Radar Resilient Information Hub

Abstract

Radar Resilient Information Hub is a cybersecurity and digital public infrastructure case study addressing information failure during network instability. The system is designed as a high-availability communication node with emphasis on data integrity, moderator accountability, and resilient African cyberspace outcomes.

In high-risk and low-stability environments, communities need systems that remain available under unstable network conditions, preserve integrity of shared information, provide accountable moderation, and reduce dependence on centralized trust bottlenecks. Radar operationalizes this through real-time room-based messaging, hash-chained audit logging, moderator-aware permission models, and passive persistence enabling recovery across network disruptions.

The platform integrates three measurable goals: Availability (maintain functional communication during network churn and packet degradation), Integrity (prevent or detect unauthorized modification of moderation actions), and Accountability (produce transparent, reviewable governance trails). The implementation emphasizes engineering rigor through formal threat modeling, structured test matrices, and reproducible resilience benchmarks.

This work combines systems engineering with applied research relevant to secure systems, trustworthy computing, and data sovereignty in African contexts, demonstrating practical approaches to digital public infrastructure that prioritize community agency and local control.

Problem Statement & Motivation

In high-risk and low-stability environments—characterized by connectivity disruptions, censorship pressure, rapid misinformation events, and infrastructure volatility—communities lose access to communication systems exactly when trusted information coordination matters most. Traditional centralized platforms offer neither resilience during instability nor user agency over moderation governance.

The technical challenge spans three dimensions:

• Availability: Communication systems fail during network churn, packet degradation, and geopolitical connectivity disruptions; recovery is manual and slow
• Integrity: Absence of immutable records enables unauthorized modification of content or moderation actions; communities cannot verify governance decisions
• Accountability: No systematic audit trail of moderation behavior; governance decisions remain opaque; communities lack recourse for policy disputes

These failures compound in African contexts where digital public infrastructure often exhibits characteristics of both technical fragility (limited redundancy, variable network quality) and governance opacity (centralized platform providers operating outside local jurisdictions). Addressing this problem requires systems that prioritize local control, transparency in governance, and explicit design for operation under realistic constraint conditions.

> _Dataset content_:
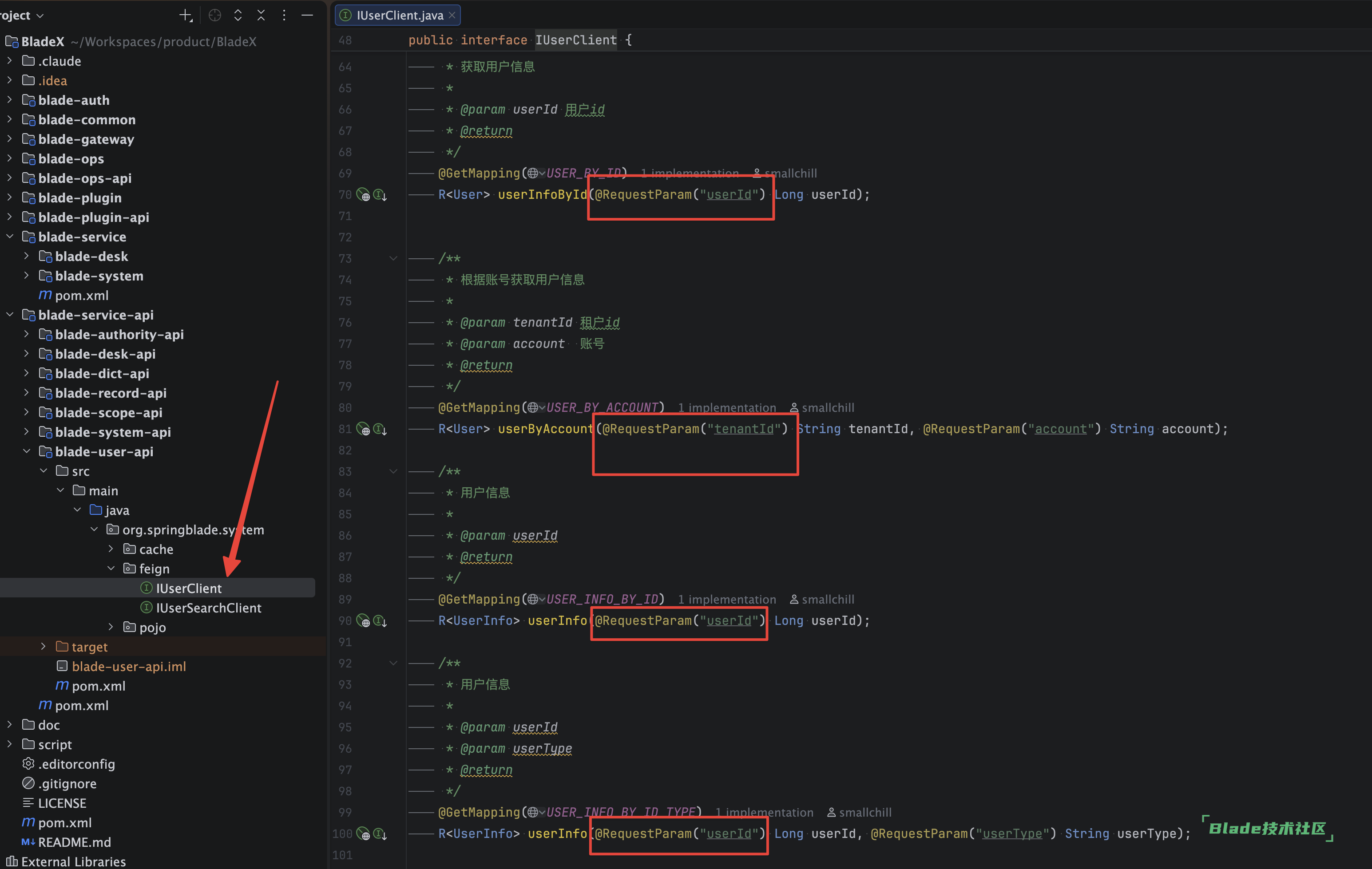Fold the Javadoc comment at line 73

(393, 259)
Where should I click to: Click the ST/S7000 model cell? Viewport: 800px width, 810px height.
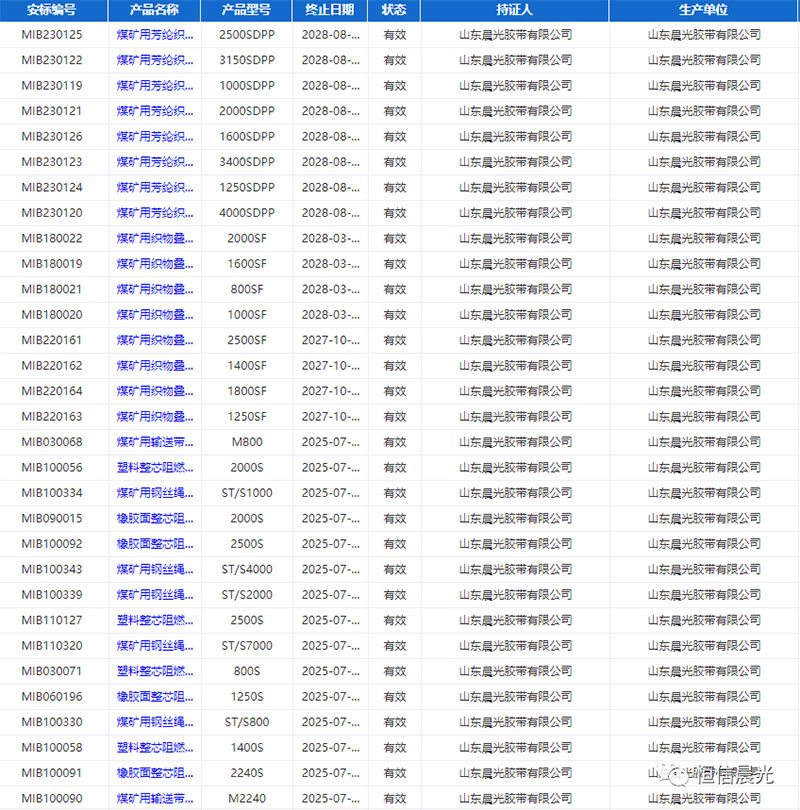click(246, 646)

> _List of tasks_:
[A] Answer these from the Radar Resilient Information Hub text:
(i) Which three measurable goals does the platform integrate?
(ii) How does the text describe recovery when communication systems fail?
(iii) Which two characteristics does digital public infrastructure in African contexts often exhibit?
[B] For each statement, say whether it agrees with the Radar Resilient Information Hub text, and quote the words that decide it:
(i) The platform uses hash-chained audit logging.
(ii) Traditional centralized platforms offer resilience during instability.
(iii) The implementation emphasizes formal threat modeling.
[C] Rewrite the stretch of the Radar Resilient Information Hub text from "In high-risk and low-stability environments—characterized" through "over moderation governance.", swapping "infrastructure volatility" for "power grid instability".

> _Task responses_:
[A]
(i) Availability, Integrity, and Accountability.
(ii) Manual and slow.
(iii) Technical fragility and governance opacity.

[B]
(i) Yes: "hash-chained audit logging"
(ii) No: "Traditional centralized platforms offer neither resilience during instability nor user agency over moderation governance."
(iii) Yes: "The implementation emphasizes engineering rigor through formal threat modeling"

[C]
In high-risk and low-stability environments—characterized by connectivity disruptions, censorship pressure, rapid misinformation events, and power grid instability—communities lose access to communication systems exactly when trusted information coordination matters most. Traditional centralized platforms offer neither resilience during instability nor user agency over moderation governance.